In Sachsen und Brandenburg wurde die sogenannte “Alternative” für Deutschland, die in einigen Gebieten das Prädikat “NPD-Nachfolgeorganisation” verdient hätte (interessant dazu auch dieser Beitrag), stärkste Kraft. In Sachsen-Anhalt fehlte dazu bei der Europawahl nicht viel. Hier landete die AfD mit 20 Prozent knapp hinter der CDU (23 Prozent). Im Süden des Landes war es wie schon zur Landtagswahl anders herum. Hier wurde die AfD ebenso wie im Südosten von Thüringen stärkste Kraft in mehreren Kreisen.

Dass gleichzeitig Kommunalwahlen waren, bei denen die AfD ebenso stark abschnitt (in Sachsen-Anhalt insgesamt 16 Prozent – in Sachsen 28 Prozent), macht das Wahlergebnis in den ostdeutschen Bundesländern zu einem politischen Umbruch. Denn während die Rechten im Europaparlament insgesamt von einer gestalterischen Stärke noch entfernt bleiben, werden sie in vielen Kommunalparlamenten des deutschen Ostens künftig nicht mehr zu umgehen sein. Eine angesichts der bisherigen Politik dieser Partei und ihrer rechten bis neonazistischen Akteure düstere Aussicht, die nicht unterschätzt werden darf. Denn Kommunalpolitik findet direkt vor der Haustür statt.

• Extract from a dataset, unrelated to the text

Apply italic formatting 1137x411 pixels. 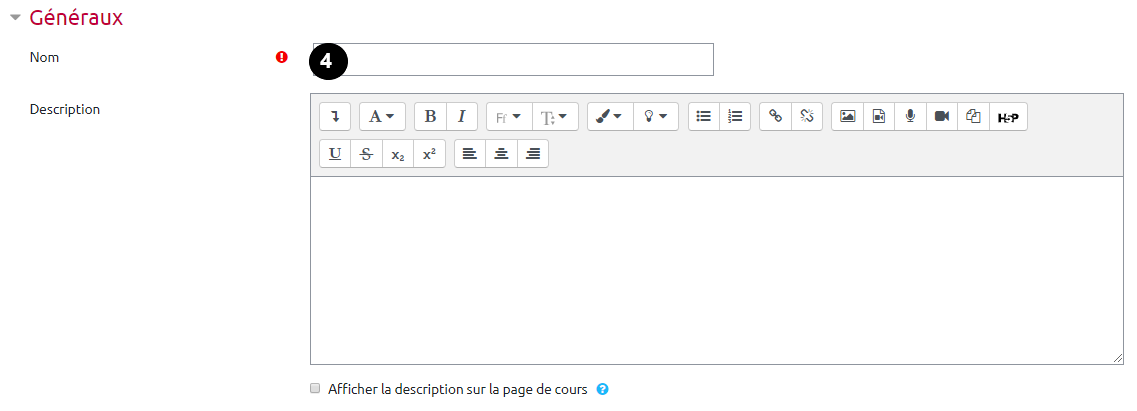coord(461,117)
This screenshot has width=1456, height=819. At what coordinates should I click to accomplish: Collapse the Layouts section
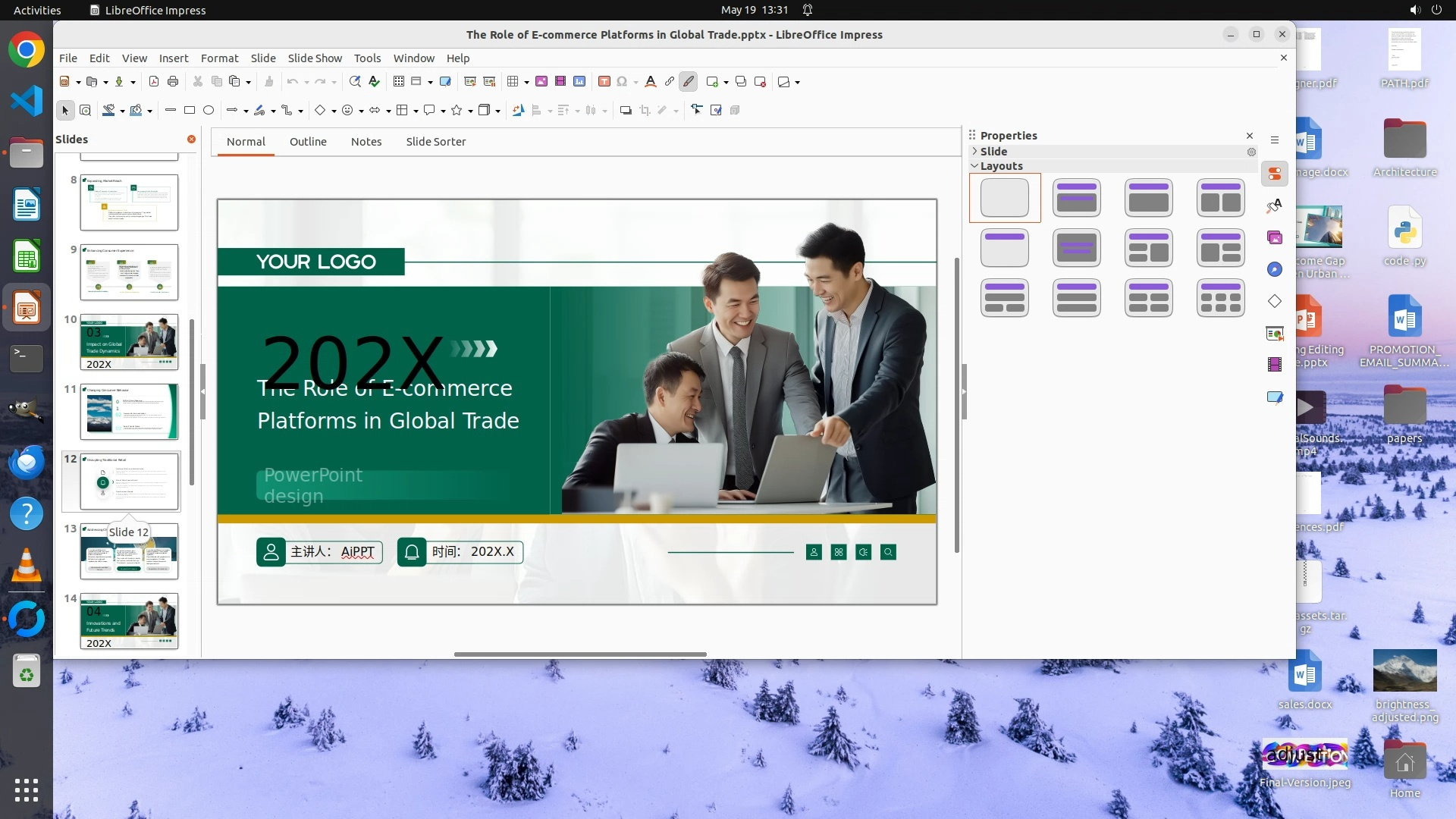click(x=1000, y=166)
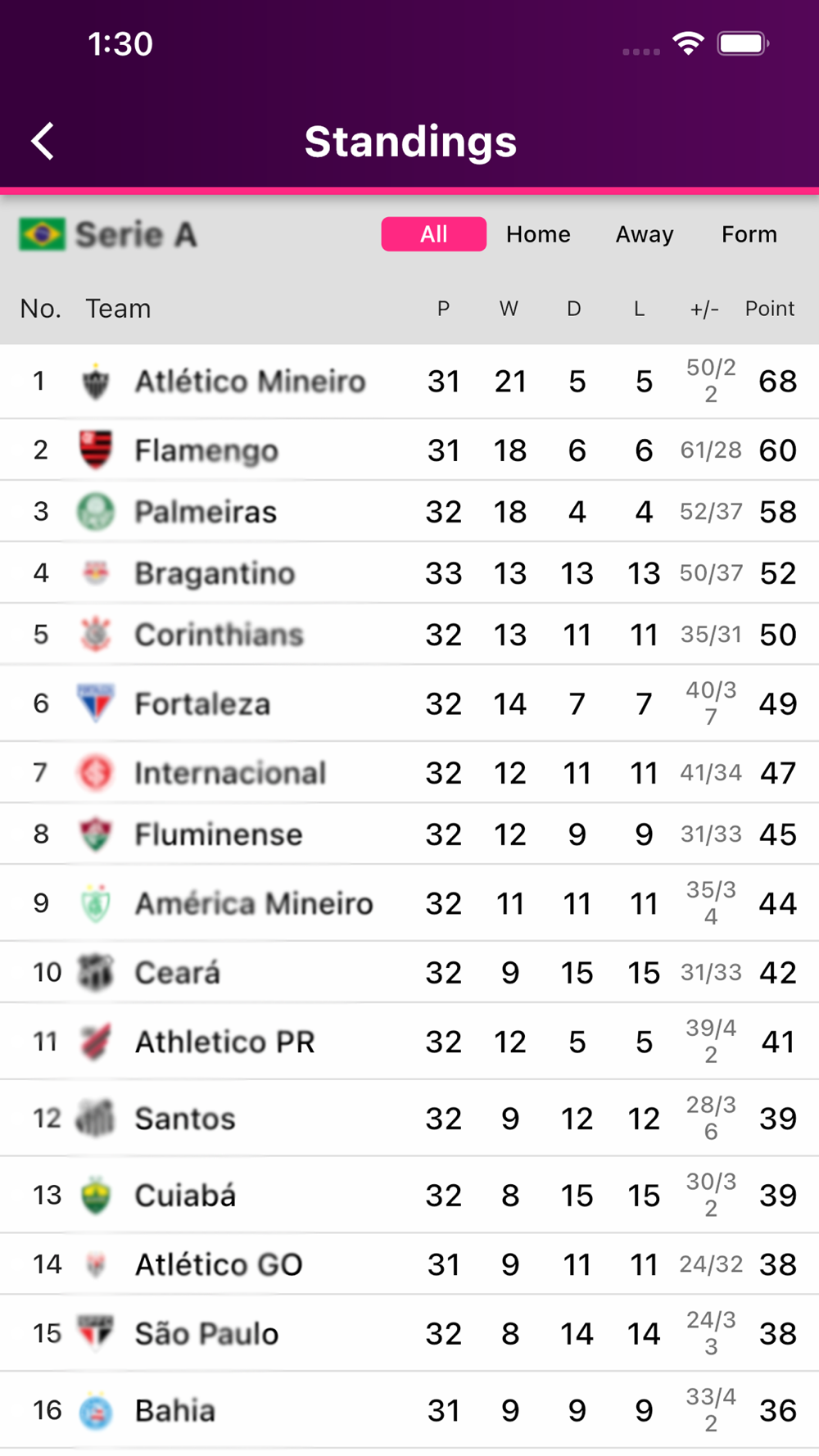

Die Gesellschaft ist tief gespalten und die Wahlergebnisse zeigen dies von Wahl zu Wahl immer deutlicher. Gerade im Osten, der sich auf den statistischen Karten zur Wahl wieder deutlich vom Westen abhebt, herrscht eine große Kluft zwischen ländlichem Raum und urbanen Zentren. Wobei mittlerweile auch einige größere Städte in den deutschen Randlagen – Chemnitz, Gera, Görlitz, zum Teil auch Dresden – nach Rechts verloren zu gehen drohen. Denn auch die urbanen Räume selbst sind tief zerrissen.

Herbe Verluste für die ehemals “Großen”

Halle ist da ein gutes Beispiel. Das traditionelle Kopf-an-Kopf-Rennen zwischen CDU und der Partei DIE LINKE bei der Stadtratswahl hat diesmal zur Abwechslung zwar knapp die Linke gewonnen. Doch beide Parteien verloren stark an Zuspruch und müssen für die nächsten fünf Jahre jeweils mit vier Mandaten weniger auskommen (beide nun jeweils zehn Sitze). Noch stärker hat es die SPD erwischt, die mit Minus fünf Sitzen fast halbiert wurde und noch hinter den stark zulegenden Grünen (plus drei Mandate auf neun Sitze) sowie der noch deutlicher gewachsenen AfD-Fraktion (plus fünf Mandate auf acht Sitze) von Rang 3 auf Rang 5 abgerutscht ist. Ein herber Bedeutungsverlust, der sich auch bei der Verteilung von Ausschussvorsitzen und Aufsichtsratsposten bemerkbar machen wird.

Insgesamt verlieren die ehemals “Großen” damit deutlich, während sich die ehemals “Kleinen” künftig auf ein höheres Stimmgewicht in einem nun sehr fraktionierten Stadtrat stützen können. Während die parteiunabhängige Liste der Mitbürger mit drei Mandaten ihre Fraktionsstärke halten konnte, kommen als weitere Fraktionen nun noch die FDP (plus ein Mandat auf drei Sitze) und Hauptsache Halle (von null auf vier Mandate) hinzu. Wo sich die übrigen drei Neulinge (zweimal Die Partei, einmal Freie Wähler) einsortieren werden, bleibt noch abzuwarten. Das sogenannte „Team Schrader“, das zuletzt aufgrund seiner Nähe zum rechten Rand in der Kritik stand, blieb bei der Wahl chancenlos.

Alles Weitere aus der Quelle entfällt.